Birmingham Clean Air Zone marks first anniversary, but remains divisive

The scheme has been labelled chaotic and poorly delivered by some, while others cite significant cuts in pollutants and rapidly rising compliance.  

Birmingham’s Clean Air Zone has celebrated its first anniversary, but politicians in the city are still widely divided on its application and impact. 

Charges for high-polluting vehicles were introduced in the middle of last summer to tackle around 900 annual premature deaths in the area attributable to air pollution. Since then, according to Labour Cllr Liz Clements, Cabinet Member for the Environment in Birmingham, there has been a significant improvement in air quality.

Nitrogen dioxide, for example, has dropped by 13%, while more drivers are willingly co-operating with the scheme as vehicle compliance has increased from 79.8 to 88.8%. She has also made it clear that revenue brought in by the Zone will be used to improve communities. 

‘Thanks to Labour’s bold vision, the proceeds from the Clean Air Zone are being used on projects to improve air quality and road safety across the city, for example by setting up school streets to improve the air that our children breathe whilst at school and make it possible for them to walk and cycle to school in safety,’ said Cllr Clements. ‘In the coming years, as much as £35million could be invested into cleaning up the air in every community in the city thanks to the Clean Air Zone.

‘For years, Birmingham City Council has monitored the air quality across the city, and now thanks to the Clean Air Zone we will be able to install air quality monitors in every school that wants one. And our #BrumBreathes campaign is focused on helping people to rethink how they move around the city: every short car journey swapped for walking and cycling is a gain for our air quality,’ she continued. 

However, others have hit back at the Clean Air Zone. In particular, concerns were raised about the lack of comprehensive monitoring of air pollution outside the boundaries of the scheme, and the fact comparisons are being drawn between pollution levels now with those pre-pandemic. 

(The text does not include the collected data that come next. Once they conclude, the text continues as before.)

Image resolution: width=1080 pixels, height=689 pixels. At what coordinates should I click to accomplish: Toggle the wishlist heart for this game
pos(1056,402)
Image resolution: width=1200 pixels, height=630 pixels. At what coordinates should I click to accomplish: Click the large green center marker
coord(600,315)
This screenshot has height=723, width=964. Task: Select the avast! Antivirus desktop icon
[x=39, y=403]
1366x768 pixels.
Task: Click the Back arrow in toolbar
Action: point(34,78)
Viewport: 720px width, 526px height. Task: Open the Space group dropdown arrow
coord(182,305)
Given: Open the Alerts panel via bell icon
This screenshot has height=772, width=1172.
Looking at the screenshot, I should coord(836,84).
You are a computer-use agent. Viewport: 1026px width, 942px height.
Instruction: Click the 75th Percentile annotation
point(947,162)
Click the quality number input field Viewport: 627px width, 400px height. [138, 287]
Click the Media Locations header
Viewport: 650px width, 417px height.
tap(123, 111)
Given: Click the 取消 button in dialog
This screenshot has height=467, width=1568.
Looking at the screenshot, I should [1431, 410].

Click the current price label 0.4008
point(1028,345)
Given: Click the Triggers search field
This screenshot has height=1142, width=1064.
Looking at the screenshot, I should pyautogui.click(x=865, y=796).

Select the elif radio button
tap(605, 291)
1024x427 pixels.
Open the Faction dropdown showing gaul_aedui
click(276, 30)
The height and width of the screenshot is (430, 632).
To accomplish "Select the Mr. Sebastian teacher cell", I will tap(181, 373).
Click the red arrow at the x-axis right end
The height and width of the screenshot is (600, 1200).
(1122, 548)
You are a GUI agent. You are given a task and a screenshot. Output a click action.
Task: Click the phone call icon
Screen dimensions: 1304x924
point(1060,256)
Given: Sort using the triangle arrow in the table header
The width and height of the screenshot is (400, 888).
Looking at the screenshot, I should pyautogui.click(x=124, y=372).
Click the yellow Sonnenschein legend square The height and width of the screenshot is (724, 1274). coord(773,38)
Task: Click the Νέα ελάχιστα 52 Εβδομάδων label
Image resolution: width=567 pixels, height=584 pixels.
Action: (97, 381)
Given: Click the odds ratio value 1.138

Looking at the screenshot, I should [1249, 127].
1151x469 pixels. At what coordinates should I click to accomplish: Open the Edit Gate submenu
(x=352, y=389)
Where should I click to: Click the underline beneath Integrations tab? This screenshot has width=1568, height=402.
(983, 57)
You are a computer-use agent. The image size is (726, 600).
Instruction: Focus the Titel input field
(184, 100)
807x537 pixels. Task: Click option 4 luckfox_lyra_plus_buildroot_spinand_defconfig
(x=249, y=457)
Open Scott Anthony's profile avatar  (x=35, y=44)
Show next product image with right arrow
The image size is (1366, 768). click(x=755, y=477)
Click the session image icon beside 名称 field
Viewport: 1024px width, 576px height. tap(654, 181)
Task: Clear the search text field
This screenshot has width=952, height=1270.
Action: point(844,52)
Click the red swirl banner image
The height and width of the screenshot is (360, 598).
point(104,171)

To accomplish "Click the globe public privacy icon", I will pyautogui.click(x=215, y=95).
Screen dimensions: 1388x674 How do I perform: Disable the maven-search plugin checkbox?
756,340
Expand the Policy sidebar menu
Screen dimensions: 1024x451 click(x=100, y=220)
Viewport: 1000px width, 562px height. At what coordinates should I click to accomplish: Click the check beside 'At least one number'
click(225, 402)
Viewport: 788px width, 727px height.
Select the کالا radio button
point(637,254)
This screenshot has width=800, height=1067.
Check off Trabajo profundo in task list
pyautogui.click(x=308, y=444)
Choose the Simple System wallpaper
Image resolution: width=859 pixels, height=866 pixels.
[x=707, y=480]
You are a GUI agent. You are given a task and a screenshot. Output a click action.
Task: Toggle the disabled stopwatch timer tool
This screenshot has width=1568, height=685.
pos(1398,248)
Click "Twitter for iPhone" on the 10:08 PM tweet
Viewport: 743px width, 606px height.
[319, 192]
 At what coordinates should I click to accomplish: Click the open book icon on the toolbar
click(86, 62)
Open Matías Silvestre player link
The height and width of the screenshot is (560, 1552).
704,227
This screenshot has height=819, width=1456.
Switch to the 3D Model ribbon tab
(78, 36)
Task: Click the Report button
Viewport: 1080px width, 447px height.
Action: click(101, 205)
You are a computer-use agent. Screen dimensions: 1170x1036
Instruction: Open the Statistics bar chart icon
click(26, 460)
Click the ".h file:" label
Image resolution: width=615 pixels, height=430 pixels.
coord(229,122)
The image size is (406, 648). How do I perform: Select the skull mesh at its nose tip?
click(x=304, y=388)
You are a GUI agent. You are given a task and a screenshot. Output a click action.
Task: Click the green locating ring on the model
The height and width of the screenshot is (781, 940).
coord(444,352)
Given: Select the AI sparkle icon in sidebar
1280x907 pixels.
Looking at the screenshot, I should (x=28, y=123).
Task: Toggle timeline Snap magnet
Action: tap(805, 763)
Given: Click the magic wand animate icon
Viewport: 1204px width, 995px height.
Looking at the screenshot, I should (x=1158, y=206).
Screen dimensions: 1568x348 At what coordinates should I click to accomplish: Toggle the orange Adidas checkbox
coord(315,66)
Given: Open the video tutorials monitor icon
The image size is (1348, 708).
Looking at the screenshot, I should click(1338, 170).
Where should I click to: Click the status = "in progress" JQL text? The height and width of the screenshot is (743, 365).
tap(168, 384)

‘A year into Labour’s travel tax it is hugely concerning that they are still failing to monitor air quality outside of the city centre to see the impact of pollution displacement,’ said Cllr Robert Alden, Leader of the Conservative Group. ‘The council also continue to compare current traffic levels with pre-pandemic levels despite the fact the working world has changed and the council themselves are planning for around 85% of their staff working from home.’

Across the UK, more and more cities are introducing Clean Air Zones, with Bradford, West Yorkshire, one of the latest locations with a scheme about to go live. However, several other authorities have struggled to get Clean Air Zones off the ground, with Bristol’s iteration delayed last year but set to go live in the coming months, and Greater Manchester’s region-wide initiative currently on hold after facing a huge backlash from businesses, the public, and some politicians.